Work to be completed
Print, exactly as they stand, the lines below from the one that has "Image resolution: width=800" to the one that has "You are a computer-use", inclusive, leaving out the pictures.
.....
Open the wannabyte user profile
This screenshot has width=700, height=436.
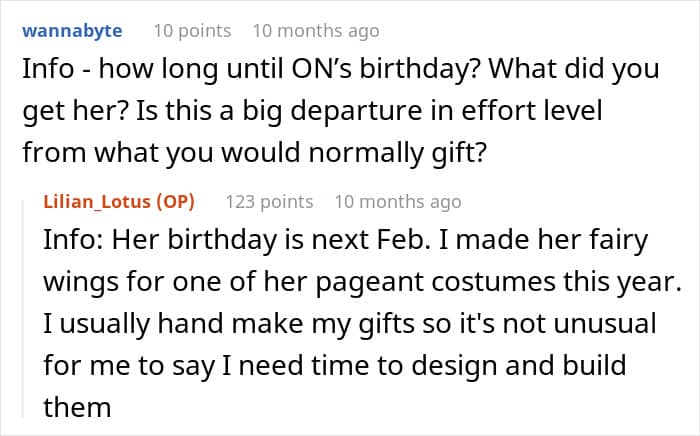point(72,31)
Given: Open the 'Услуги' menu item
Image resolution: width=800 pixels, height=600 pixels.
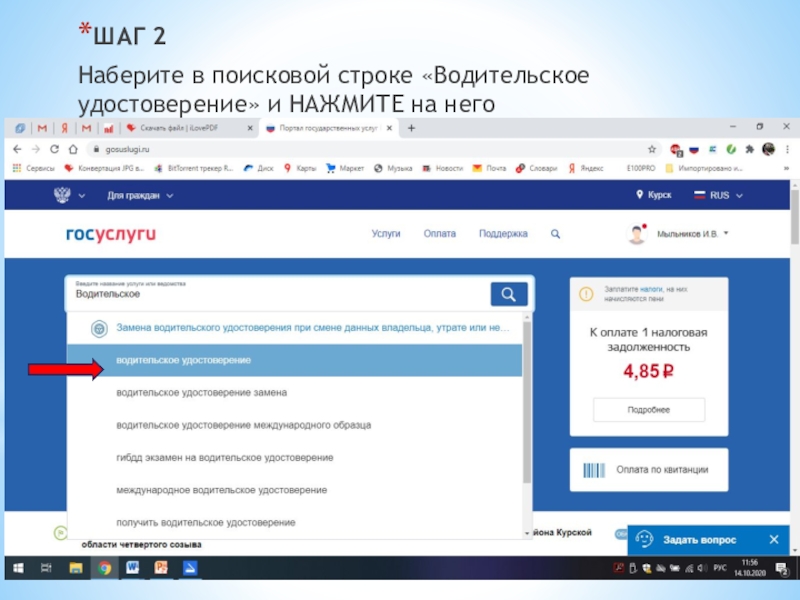Looking at the screenshot, I should click(386, 234).
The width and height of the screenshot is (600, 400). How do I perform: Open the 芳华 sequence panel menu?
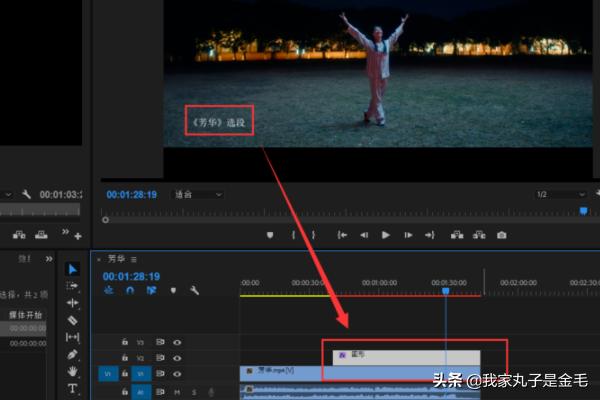click(x=133, y=259)
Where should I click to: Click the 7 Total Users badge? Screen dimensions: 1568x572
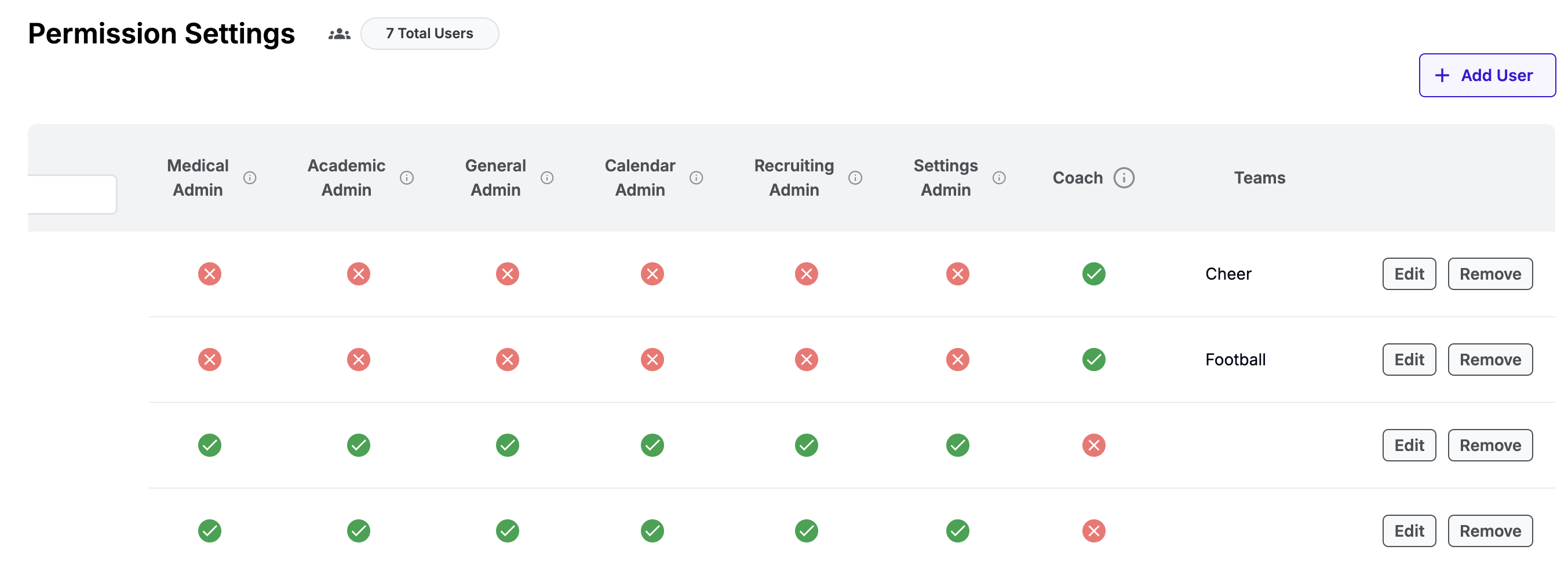[429, 34]
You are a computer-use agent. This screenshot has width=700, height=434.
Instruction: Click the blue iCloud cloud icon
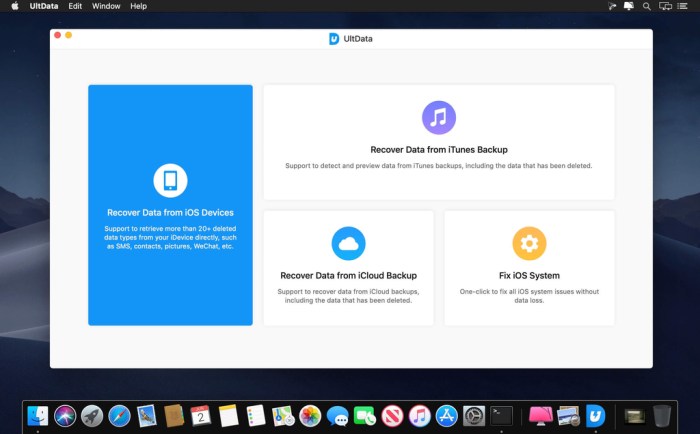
.....
Result of this task
Image resolution: width=800 pixels, height=600 pixels.
Looking at the screenshot, I should click(386, 234).
The width and height of the screenshot is (600, 400). How do I perform: Open the 芳华 sequence panel menu?
click(x=133, y=259)
Where should I click to: Click the 7 Total Users badge? Screen dimensions: 1568x572
[429, 34]
You are a computer-use agent. This screenshot has width=700, height=434.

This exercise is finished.